Carry on the article below about films showing young Americans traveling to Europe, starting right after its final sentence.

- [Text for analysis]:
□ □ □
It all seems a bit fairer in the movies.

These Americans who travel to Europe in the name of wine, culturally awakened sex, briskly visited museums and, of course, a bit of education, usually don’t have it so easy. From “An American Werewolf in London” to “EuroTrip” (an underrated comedy if ever there was one), the young American voyaging to the grand continent at least has to tackle several language barriers and big cultural mistakes before bagging the old-world beauty of his choice and returning home.

The trip to Europe has become the new American rite of passage. As Cooper (Jacob Pitts, a dead ringer for the Puck-like David Spade) in “EuroTrip” puts it, “our ancestors, the Puritans, were the prudes who got kicked out of Europe.”

He’s kind of right. The natives can tell us apart as soon as we arrive. The sneakers. The baseball hats. The omnipresence of jeans. The amplified speech. The world has turned on its head for us. The old world is new again. Everything around us is Coca-Cola and Nike and George Bush. America is so boring, one would almost want to get bitten by a werewolf in Europe. At least you’d be doing as the Romans did. The new passage, from America back to the Continent, might be one of the richest and most interesting strains for pop culture in years. How did one single action – American youths visiting Europe – produce stoner high school candy (“EuroTrip”), heartbreaking love (“Before Sunrise” and “Before Sunset”) and, most recently, liver-twisting horror (“Hostel”)?

American culture already covered it in literature (you remember this from English 239), and film, historically, does find plenty of fun with American/Europe relationships. “Roman Holiday” comes immediately to mind, so it’s completely appropriate to call this a second wave. Every niche of film, as exemplified by the diversity of the films previously mentioned, is getting filled by Europe-obsessed teens.
□ □ □
- [Record extracts]:
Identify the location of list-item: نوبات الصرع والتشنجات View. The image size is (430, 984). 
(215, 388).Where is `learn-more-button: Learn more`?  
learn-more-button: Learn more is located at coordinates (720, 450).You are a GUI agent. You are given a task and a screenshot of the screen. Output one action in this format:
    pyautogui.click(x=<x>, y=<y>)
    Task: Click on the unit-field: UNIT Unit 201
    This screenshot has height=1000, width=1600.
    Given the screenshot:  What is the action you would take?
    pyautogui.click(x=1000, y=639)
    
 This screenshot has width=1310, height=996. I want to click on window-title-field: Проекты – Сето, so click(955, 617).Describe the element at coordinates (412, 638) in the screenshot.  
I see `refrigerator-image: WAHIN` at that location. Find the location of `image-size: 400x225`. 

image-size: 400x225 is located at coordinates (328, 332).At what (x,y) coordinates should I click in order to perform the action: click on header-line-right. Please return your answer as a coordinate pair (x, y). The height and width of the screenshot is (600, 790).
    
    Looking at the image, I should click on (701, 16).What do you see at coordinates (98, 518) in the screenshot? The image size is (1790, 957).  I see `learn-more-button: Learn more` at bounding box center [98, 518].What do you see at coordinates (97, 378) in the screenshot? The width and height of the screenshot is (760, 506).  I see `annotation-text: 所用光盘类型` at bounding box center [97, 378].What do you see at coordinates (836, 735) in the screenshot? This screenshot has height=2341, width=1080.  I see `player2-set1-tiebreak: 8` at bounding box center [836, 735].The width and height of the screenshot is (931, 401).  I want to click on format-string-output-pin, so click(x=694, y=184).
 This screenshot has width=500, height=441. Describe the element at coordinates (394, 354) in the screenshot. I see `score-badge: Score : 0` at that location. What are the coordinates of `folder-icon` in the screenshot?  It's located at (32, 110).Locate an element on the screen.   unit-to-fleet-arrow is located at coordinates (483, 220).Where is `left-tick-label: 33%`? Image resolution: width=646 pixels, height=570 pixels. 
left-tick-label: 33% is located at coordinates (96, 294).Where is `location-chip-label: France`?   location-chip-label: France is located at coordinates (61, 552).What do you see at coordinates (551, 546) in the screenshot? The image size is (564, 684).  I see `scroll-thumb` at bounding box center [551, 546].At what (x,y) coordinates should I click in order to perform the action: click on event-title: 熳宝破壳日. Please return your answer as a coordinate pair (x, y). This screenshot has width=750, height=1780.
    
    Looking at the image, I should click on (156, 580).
□ □ □
- [Answer to the problem]:
Woody Allen’s latest, “Match Point,” personifies the young, desperate America with Scarlett Johansson’s Nola. The surreally blonde (and doomed) Nola skulks around London, bouncing from rich affairs to borderline employment all the while refusing to return to America. Her fatal obsession with Europe kills her; she looks physically ill whenever she even speaks of returning to the States.

Playing with those positions of outsider/native and new world/old world, this new crop of Euro-obsessed films (might as well add “Chasing Liberty” and “American Werewolf in Paris” to the mix) usually ends up revealing the American characters as clumsy, self-assured children. Similar in appearance to our nation’s role on the international stage, perhaps?

The one constant in the films is the eventual fate and destination of our cinematic counterparts. For some, Europe is an inescapable paradise. Others return home as quickly as possible, shook to their core by the outside world. No one stays the same.

So before you see “The New World,” realize that we’re in it right now, and the only place to go, as you can probably guess, is backward. We’re the new explorers.

For those who are gone already, and for those who are about to leave, remember a recent, important lesson from film: The American in Europe is still way more foreign than you think.